I thought I’d better test the characteristics of the PTC elements in a scientific manner as opposed to just applying 750V DC from the PFC and seeing what happens.
When measured with a multimeter at room temperature, each element read about 600 ohms. This would imply a rather low power output if that was the minimum resistance.
For my next experiment I connected one of the elements to my old Xantrex 600V bench power supply. The 600 ohm cold resistance would imply a draw of no more than 1A at 600V if the element was purely PTC. But to my surprise, the current draw actually began to increase as the element got hotter, eventually hitting the PSU’s 1.7A current limit at only 200V.

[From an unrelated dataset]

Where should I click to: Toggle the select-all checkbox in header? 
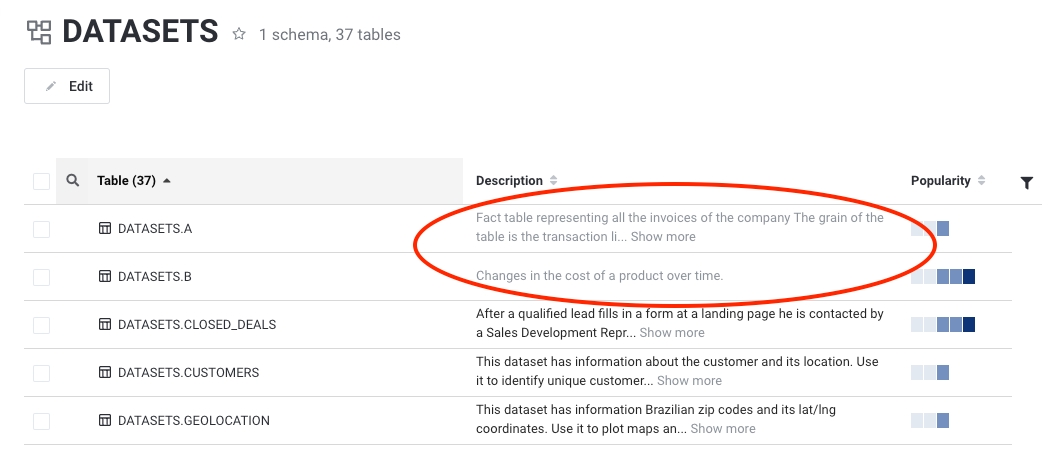click(41, 181)
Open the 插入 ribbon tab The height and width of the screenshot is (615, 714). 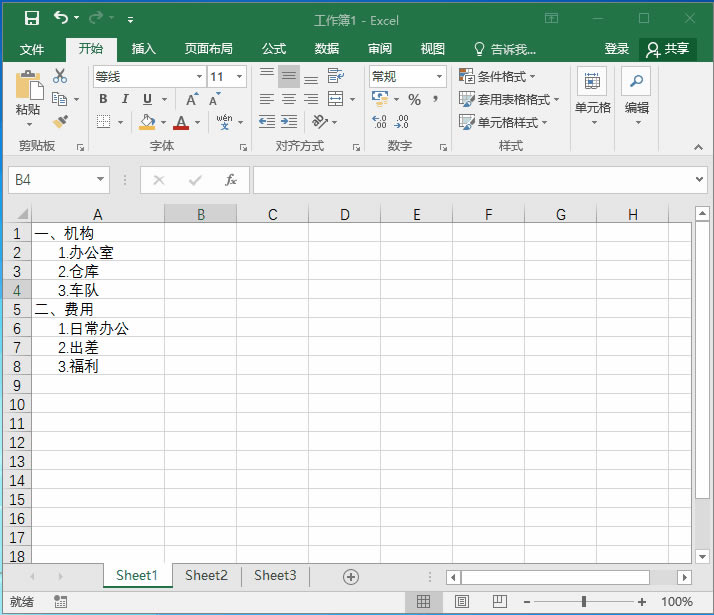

This means that the elements must actually start off as NTC, and transition to PTC at a higher temperature. That kind of makes sense, as a car heater matrix has to be able to start up from very low temperatures. Purely PTC elements would presumably exhibit an immense current surge when the heater is turned on after leaving the car parked overnight in Canada. π
I was wondering why Tesla bothered to implement individual control of the 6 elements, and I guess the turn-on surge is the answer to this too: by turning them on sequentially the surge can be made 6x smaller. It’s not like a Tesla traction battery (or even an IGBT) would care if the turn-on surge was 10A or 60, but maybe it allows them to use a lower rated fuse to connect the heater to the battery. Fuses rated for high voltage DC are expensive so the savings made here might outweigh the cost of 5 IGBTs and drivers.
Anyway, I couldn’t test above 200V due to the limited output current. The next larger PSU I have is the PFC, and it has a minimum output voltage of 400V (600 on 3 phase) so I will just have to “send it” as the kids say nowadays.
I needed a high power dummy load that was a bit more health and safety friendly than my bucket of immersion heaters. I investigated lots of possibilities until I eventually found a Tesla Model 3 heater matrix on eBay. The Internet said it could draw up to 6kW, and being PTC, it shouldn’t catch fire if I forget to turn the fan on, which would look great on a risk assessment. So I went for it. π
The lid is held on by penta-lobe screws with a tamper-proof peg in the middle. There was nothing in my collection of tamper-proof bits that would fit, but a sturdy flat-bladed screwdriver worked quite well after Dremeling a new slot or just jamming it in hard enough to break off the peg. π
Ooh, fancy! What does all this stuff even do?
There appear to be 6 separate PTC elements, each with low side switching by a 600V IGBT and non-isolated gate driver.
To the left of the IGBTs is a voltage divider and low side current shunt, and on the right an isolated CAN interface and DC-DC converter. Handling CAN communications and A/D conversion of the voltage and current signals, we have an 8 bit ST microcontroller (probably sharing its 0V rail with DC bus negative)
Of course I immediately set to work reverse engineering the CAN protocol so I could command it to connect its elements in 2 groups of 3 for 800V input. Oh wait that’s not gonna work π we need a hardware solution…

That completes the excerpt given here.